When the government dictates you will buy and in fact makes all the decision on buying period (Airbus or Boeing) then when Xi says “I have a deal you can’t refuse” you don’t refuse.
15 aircraft is popularity? 15 forced sales? (with more to come).
When everyone has to march to the same drummer and take the aircraft (in your country) then its a wash, economics play no part. You are on equal footing. Your costs are the same, AOG is the same (on average) and now you can’t get parts let alone parts to build more.
Clearly the US is the bigger looser, but its something to think about that someone can misconstrue something as popular based on forced and fake orders.
Time to get out of your bubble!
The USAF was “forced” to take the KC-46A instead of the A330MRTT (which the USAF had previously chosen)…but that doesn’t count, of course.
Similarly, Trump’s tariffs are an effort to “force” US businesses to “buy American”…but that also doesn’t count, of course.
Living in a glass house 🙈
A330MRRT decision was overturned by independent group because it didnt follow the USAF ‘own rules’ for selection in the first place.
Regardless of the (murky) process followed: the USAF wanted A, but was forced to take B.
USAF rule number one: buy “US”
Here is how the USAF calculated fuel consumption during the second competition: every KC-X would perform on average over 7 touch&go manoeuvres on every flight it will ever made. Oh, a smaller aircaft needs less fuel for that task!
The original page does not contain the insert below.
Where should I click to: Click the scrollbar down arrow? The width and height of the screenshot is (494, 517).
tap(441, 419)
Who would have expected that…
The USAF wanted a freighter that can tank occasionally. Now it received a shortened freighter with insufficient refuelling capacity for the vast Pacific.
The best “gift” BDS has received in over a decade! What’s better than an own-goal?
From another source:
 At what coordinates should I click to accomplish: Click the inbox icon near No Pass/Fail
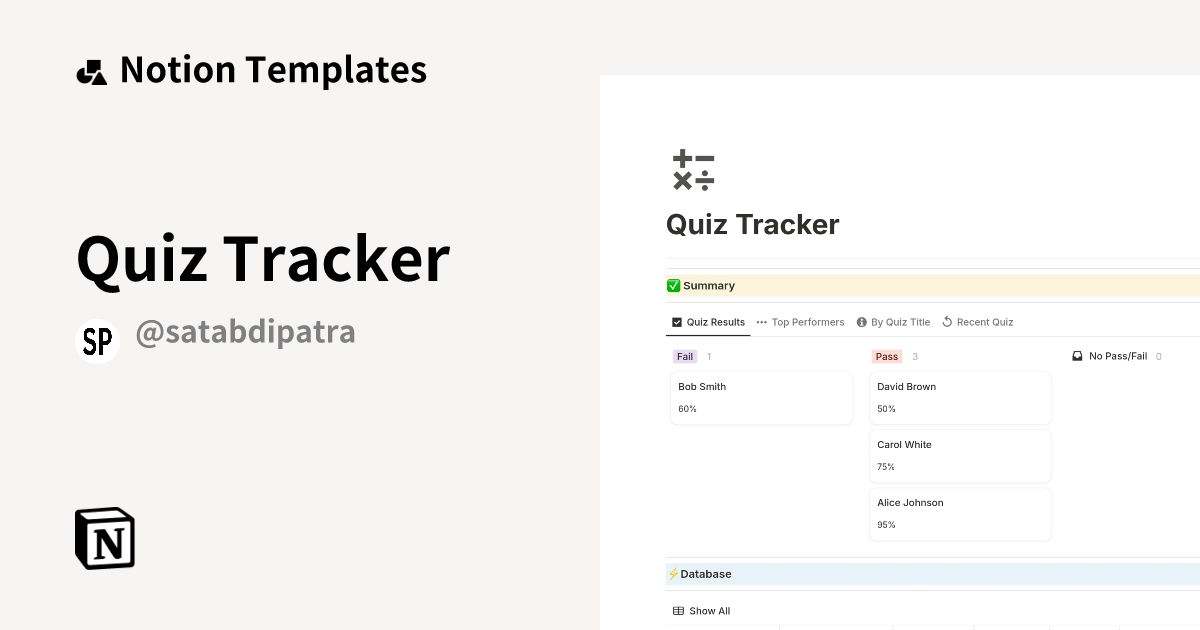tap(1077, 355)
Instead of a money-growing lifesaver, they got themselves a millstone around the neck.
“U.S.′ inability to replace rare earths supply from China poses a threat to its defense, warns CSIS”
““The United States is particularly vulnerable for these supply chains,” CSIS warned, emphasizing that rare earths are crucial for a range of advanced defense technologies and are used in types of fighter jets, submarines, missiles, radar systems and drones.
“Along with the export controls, Beijing has placed 16 U.S. entities — all but one in the defense and aerospace industries — on its export control list. Placement on the list prevents companies from receiving “dual-use goods,” including the aforementioned rare earth elements. ”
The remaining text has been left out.